Tuesday, January 30, 2007


The Fiery Furnaces - Rehearsing My Choir

I find this album simply beautiful and very complex. The critics pan most concept albums and they were pretty rough on this one. The album needs to be heard from start to finish like a film, the tracks acting as scenes and setting separate moods…in the end an overall theme is then built. The music is at the highest level of mastery of visual instrumentation, creating a perfect syncopation between the story (lyrics) and the background (instruments). The best example of this is when they talk about the music of a funeral being drowned out by construction work and Matthew comes thumping in with a razor sharp distorted guitar line. Joining Matthew and Eleanor (very hot, in that woman jamming on a guitar way) is their Grandmother Olga Sarantos, who tells the story of her life. I find it charming that they immortalized her childhood and the subject matter being so close to those who created it shows throughout. I would compare this masterpiece to a French new wave film…stupid people just don’t understand it. I know that’s heavy handed but like a French new wave film, if you don’t work to understand the material then it’s easy to dismiss it as bad. I worked at hearing the intention and understanding the story by reading the liner notes…and it melted my heart. What a perfect album that has no semblance of anything ever created before it. Here is what Matthew had to say (I guess he was frustrated by those who weren’t quite understanding his brilliance.)

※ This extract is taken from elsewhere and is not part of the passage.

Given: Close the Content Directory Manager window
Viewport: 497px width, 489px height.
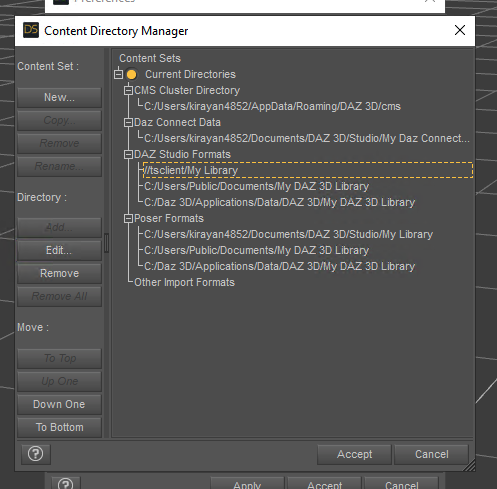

Dear Listener, Tracks 3 and 4 take place in the 40's; tracks 5 and 6 in the 20's and 30's; track 7 in the later 50's; track 8 starts in the very early 40's; track 9 goes back and forth; track 10 takes place in the early 60's; the final track takes place in the early 90's. Track 2 takes place a few years ago; track 1 took place when it was recorded. The action depicted in "The Wayward Granddaughter" and "Slavin' Away" does not include the character Olga Sarantos plays on the rest of the record. "Slavin' Away" imagines that character--the main character-- fantasizing, a bit remotely, about the hard lot of other women. Now, I wouldn't guess that the Main Character actually thought the woman concerned was riding around in a Norton side-car and operating her own cottage industry trinket assembly/sweatshop: but it might have pleased her to picture it so. "The Wayward Granddaughter" is about a different Greek-American grandmother and her popular granddaughter ("Connie"). They're from Chicago's south suburbs and don't figure in the rest of the record; I wanted to have another (slightly younger) grandmother and family in there for perspective or comparison's sake, so to speak. Thank you for your time, Matthew Friedberger

By Zach Hart with 2 comments


Well Put. i love how he adds a song about a younger grandmother for good measure. This album slays! I need to give it another listen it has been a few months now.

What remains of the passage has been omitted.